Dmitry Peskov, spokesman for President Vladimir Putin, declined to comment on Pushilin's move to create a tribunal for "Nazi criminals" and try other Ukrainian soldiers before military courts.

However, the Russian investigative committee said that the fighters from the Azovstal compound were being interrogated "in the framework of investigating criminal cases into crimes committed by the Ukrainian regime against the civilian population of Donbass".

Kyiv speaks of “evacuations”, Moscow of “surrendering”

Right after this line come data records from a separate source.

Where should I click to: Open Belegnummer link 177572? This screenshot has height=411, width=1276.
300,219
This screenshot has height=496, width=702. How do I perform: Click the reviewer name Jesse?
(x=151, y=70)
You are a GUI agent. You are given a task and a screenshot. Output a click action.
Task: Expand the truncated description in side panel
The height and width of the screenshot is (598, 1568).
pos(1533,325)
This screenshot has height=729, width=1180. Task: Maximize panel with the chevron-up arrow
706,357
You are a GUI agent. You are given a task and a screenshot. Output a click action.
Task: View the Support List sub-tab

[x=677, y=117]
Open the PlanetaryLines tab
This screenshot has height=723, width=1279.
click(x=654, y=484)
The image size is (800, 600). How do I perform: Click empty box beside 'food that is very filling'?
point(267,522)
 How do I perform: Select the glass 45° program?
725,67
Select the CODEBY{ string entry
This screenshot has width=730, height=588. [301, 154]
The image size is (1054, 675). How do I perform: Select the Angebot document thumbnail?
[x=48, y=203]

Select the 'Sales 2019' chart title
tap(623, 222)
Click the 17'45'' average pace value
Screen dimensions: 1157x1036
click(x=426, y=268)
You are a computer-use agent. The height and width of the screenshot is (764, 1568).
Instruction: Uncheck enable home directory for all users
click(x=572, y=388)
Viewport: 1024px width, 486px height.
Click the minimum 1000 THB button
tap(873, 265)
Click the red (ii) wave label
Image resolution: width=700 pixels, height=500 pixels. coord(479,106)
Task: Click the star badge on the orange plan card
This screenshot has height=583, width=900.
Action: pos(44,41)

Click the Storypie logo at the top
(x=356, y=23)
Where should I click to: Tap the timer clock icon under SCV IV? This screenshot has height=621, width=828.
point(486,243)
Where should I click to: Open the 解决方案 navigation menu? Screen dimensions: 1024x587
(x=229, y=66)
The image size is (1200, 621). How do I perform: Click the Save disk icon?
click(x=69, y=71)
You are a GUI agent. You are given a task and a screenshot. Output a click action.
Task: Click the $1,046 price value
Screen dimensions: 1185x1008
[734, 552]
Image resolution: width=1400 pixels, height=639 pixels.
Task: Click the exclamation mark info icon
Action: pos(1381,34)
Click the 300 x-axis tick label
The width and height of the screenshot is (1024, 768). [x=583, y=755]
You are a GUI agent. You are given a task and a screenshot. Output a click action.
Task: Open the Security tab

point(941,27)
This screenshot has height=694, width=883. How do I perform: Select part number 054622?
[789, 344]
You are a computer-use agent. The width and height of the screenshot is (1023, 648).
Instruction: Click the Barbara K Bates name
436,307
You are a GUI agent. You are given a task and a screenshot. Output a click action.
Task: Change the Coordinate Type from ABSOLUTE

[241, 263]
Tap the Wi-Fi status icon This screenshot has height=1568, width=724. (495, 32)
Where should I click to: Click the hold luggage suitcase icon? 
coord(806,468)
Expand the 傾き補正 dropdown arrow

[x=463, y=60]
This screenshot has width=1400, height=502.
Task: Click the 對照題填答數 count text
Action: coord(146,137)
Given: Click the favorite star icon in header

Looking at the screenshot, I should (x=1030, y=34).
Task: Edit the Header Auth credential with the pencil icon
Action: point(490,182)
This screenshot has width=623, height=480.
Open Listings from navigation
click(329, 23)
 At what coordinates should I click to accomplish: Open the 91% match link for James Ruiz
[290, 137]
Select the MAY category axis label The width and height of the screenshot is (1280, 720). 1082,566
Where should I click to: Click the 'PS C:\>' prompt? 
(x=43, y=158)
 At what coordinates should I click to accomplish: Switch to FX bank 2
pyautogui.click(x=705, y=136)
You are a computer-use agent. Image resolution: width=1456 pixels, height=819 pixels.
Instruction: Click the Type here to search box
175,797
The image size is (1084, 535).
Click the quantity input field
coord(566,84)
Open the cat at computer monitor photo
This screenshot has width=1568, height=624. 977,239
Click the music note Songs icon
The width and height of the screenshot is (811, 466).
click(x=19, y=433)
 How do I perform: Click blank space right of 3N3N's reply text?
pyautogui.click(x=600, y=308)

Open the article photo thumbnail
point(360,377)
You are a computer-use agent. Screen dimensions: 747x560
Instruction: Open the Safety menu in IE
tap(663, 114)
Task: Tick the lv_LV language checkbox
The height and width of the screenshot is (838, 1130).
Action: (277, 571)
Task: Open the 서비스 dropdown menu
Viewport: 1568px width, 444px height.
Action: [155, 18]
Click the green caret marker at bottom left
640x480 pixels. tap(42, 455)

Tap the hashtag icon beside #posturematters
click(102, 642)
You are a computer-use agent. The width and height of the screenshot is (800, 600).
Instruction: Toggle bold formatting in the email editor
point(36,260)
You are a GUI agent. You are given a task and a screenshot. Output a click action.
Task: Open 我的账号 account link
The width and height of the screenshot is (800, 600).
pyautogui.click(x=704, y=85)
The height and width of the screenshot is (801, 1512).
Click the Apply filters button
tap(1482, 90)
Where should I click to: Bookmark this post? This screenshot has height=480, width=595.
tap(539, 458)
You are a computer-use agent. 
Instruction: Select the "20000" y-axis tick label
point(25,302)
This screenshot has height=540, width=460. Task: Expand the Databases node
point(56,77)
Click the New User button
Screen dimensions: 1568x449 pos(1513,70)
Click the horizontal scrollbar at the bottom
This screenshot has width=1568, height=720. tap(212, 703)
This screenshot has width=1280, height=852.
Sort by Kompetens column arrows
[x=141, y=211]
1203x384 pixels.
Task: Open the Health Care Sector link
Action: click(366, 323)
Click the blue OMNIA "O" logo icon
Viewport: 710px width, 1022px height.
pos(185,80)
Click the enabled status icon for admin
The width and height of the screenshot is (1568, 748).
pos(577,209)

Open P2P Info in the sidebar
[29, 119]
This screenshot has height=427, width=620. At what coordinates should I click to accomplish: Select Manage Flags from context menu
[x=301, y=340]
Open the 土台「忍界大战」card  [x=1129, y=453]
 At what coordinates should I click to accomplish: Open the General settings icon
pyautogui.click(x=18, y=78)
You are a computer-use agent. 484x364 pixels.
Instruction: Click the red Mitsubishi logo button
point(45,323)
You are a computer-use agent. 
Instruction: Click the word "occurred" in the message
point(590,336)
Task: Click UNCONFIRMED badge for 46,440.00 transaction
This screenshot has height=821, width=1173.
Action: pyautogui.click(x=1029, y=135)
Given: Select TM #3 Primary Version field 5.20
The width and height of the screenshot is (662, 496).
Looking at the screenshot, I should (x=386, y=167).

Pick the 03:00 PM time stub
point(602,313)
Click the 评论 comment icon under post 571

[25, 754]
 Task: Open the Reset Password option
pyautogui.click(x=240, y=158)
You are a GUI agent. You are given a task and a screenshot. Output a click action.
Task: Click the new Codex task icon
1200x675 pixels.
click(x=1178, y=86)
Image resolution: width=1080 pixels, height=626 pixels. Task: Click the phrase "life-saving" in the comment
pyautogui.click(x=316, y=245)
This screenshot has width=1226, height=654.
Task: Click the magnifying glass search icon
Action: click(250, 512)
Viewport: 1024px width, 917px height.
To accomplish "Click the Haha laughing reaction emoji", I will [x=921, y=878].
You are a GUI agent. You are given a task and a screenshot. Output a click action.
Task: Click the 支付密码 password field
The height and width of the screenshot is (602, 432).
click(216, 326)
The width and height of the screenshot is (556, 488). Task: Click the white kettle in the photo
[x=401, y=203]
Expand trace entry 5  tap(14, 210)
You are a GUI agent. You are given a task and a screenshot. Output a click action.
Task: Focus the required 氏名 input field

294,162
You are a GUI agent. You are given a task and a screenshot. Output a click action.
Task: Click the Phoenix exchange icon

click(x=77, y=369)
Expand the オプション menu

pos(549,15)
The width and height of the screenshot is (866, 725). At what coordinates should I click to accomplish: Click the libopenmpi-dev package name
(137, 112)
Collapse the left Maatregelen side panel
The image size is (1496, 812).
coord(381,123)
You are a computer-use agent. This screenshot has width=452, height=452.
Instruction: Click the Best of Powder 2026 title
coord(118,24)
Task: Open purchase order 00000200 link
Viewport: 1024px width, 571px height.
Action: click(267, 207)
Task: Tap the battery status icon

Contrary to Kyiv's rhetoric of speaking of "evacuations" from the "Azovstal" compound, Peskov said the soldiers who were holed up there "lay down their arms and surrender."

So far, Russia has not indicated that it wants to respond to Ukrainian hopes for an exchange of prisoners.

The Moscow Ministry of Defense does not give any figures on its own soldiers who have been taken prisoner by Ukraine.

In Kyiv, meanwhile, in the first Ukrainian trial against a Russian soldier for alleged war crimes, the accused Vadim Shishimarin admitted his guilt on Wednesday.

A supervisor ordered the 21-year-old tanker to shoot an elderly Ukrainian on the street, allegedly out of concern that he might reveal the troop's location to the Ukrainians.

Shishimarin fired a volley of rifles at the man.

Later he was taken prisoner by the Ukrainians.